O ministro de Relações Exteriores da Grã-Bretanha, William Hague, reiterou ontem que os parceiros europeus estão analisando "um plano de contingência, certo e necessário", para o caso de Kadafi seguir resistindo à ideia de deixar o poder. "Também destacamos que a implementação de uma zona de exclusão aérea deve ser legalizada, com forte apoio internacional e a participação de muitos países."

A medida seria uma clara intervenção militar no país, por permitir o abate de qualquer avião militar líbio que viole o embargo aéreo. Assim como nos Balcãs nos, anos 90, e no Iraque, até 2003, isso impediria ataques aéreos contra civis.

Os EUA continuam a se mover no Conselho de Segurança e na Organização do Tratado do Atlântico Norte (Otan) para obter as autorizações necessárias para uma intervenção militar, de caráter multilateral, na Líbia. No Conselho de Segurança, o principal impedimento está na posição da Rússia, país reticente a punições mais pesadas sobre o regime de Kadafi e com poder de veto a uma possível resolução de conteúdo militar. Na Otan, os EUA ainda precisariam convencer a França, a Alemanha e outras potências a apoiar a zona de exclusão aérea e a juntar suas forças de combate às americanas.

Ao lado do presidente do México, Felipe Calderón, que visitava a Casa Branca, Obama anunciou o envio de aviões civis contratados pelo Departamento de Estado às fronteiras da Líbia com o Egito e a Tunísia, para o transporte de refugiados estrangeiros a seus países de origem.

"Muamar Kadafi perdeu a legitimidade diante de seu povo e tem de renunciar. Será bom para o seu país, bom para o seu povo e é a coisa certa a fazer", afirmou. "A história está se movendo contra o coronel Kadafi", completou Obama. "Nós vamos continuar a enviar uma clara mensagem: a violência tem de acabar."

Pelo lado europeu, Hague reuniu-se ontem em Paris com o recém-nomeado chanceler francês, Alain Juppé, e obteve dele o compromisso da França de estudar o plano traçado pela Otan.

"Estamos trabalhando com nosso parceiros nesse ponto, sobre as condições para estabelecer essa zona de exclusão. Tomaremos uma decisão quando a situação ficar mais clara do que está hoje", disse Juppé.

Alto custo. "Vamos falar francamente", disse Gates aos congressistas na quarta-feira. "Uma zona de exclusão aérea começa com um ataque sobre a Líbia para destruir suas defesas aéreas. É assim que se faz uma zona de exclusão aérea. E aí poderemos sobrevoar por todo o país sem nos preocupar com a possibilidade de nossos rapazes serem derrubados. Mas é assim que começa."

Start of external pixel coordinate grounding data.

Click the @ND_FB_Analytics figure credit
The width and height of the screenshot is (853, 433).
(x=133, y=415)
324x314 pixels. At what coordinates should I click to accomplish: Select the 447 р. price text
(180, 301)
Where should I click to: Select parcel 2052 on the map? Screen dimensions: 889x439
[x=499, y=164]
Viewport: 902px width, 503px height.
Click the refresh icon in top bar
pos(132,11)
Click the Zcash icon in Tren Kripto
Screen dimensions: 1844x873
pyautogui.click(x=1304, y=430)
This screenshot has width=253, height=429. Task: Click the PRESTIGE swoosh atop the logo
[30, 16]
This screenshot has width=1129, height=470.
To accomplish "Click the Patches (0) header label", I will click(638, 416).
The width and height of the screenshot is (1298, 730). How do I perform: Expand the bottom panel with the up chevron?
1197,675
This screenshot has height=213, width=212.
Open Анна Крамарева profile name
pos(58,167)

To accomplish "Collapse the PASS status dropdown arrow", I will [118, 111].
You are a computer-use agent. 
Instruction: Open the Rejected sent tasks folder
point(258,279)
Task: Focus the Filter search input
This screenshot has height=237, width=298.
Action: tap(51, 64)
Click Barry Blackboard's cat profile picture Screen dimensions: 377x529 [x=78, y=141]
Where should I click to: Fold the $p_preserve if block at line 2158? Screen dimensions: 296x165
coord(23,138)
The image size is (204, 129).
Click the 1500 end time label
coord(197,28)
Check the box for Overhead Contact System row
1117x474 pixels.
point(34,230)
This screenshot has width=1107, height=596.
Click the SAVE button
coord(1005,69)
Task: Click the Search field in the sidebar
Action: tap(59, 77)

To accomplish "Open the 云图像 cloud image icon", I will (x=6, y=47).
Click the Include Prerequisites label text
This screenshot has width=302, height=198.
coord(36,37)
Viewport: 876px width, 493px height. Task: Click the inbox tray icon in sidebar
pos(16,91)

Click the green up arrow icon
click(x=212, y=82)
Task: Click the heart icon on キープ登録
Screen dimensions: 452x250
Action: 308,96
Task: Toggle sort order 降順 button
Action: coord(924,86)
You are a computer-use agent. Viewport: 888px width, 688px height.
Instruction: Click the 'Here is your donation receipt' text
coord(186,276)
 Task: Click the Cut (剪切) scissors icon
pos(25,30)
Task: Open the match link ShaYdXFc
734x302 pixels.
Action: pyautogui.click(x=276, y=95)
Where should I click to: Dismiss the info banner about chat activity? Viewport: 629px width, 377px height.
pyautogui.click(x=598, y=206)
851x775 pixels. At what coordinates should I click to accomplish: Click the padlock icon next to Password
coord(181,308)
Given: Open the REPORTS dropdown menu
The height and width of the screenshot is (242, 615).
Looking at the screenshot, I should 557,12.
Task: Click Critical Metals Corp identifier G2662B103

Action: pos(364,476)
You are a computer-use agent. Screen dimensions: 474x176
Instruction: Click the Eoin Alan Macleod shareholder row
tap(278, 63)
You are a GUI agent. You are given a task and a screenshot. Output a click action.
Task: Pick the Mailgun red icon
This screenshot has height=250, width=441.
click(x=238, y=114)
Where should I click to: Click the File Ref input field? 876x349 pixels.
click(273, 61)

Para contribuir com a cautela de Gates, os rebeldes em Benghazi, a cidade líbia controlada pelos adversários de Kadafi, têm deixado claro que querem mais que uma simples zona de exclusão aérea. Pouco depois de formarem um "conselho de governo nacional interino", chefiado pelo ex-ministro da Justiça de Kadafi, Mustafa Abdel-Jalil, eles pediram que potências ocidentais façam ataques aéreos contra as "fortalezas dos mercenários" e todo o equipamento "usado contra civis e o povo", segundo a agência de notícias Associated Press.

O apelo parece indicar que os rebeldes, embora eficazes até agora para rechaçar ataques dos combatentes leais a Kadafi, não acreditam que possam desalojar o ditador de seu reduto em Trípoli. O senador Joseph I. Liberman, independente de Connecticut, que com o senador John McCain, republicano do Arizona, vem defendendo a adoção da restrição aérea, disse após a declaração de Gates: "É complicado? É. Podemos fazê-lo? Claro". Ele observou: "Nós o fizemos por um longo tempo e com muito sucesso no Iraque".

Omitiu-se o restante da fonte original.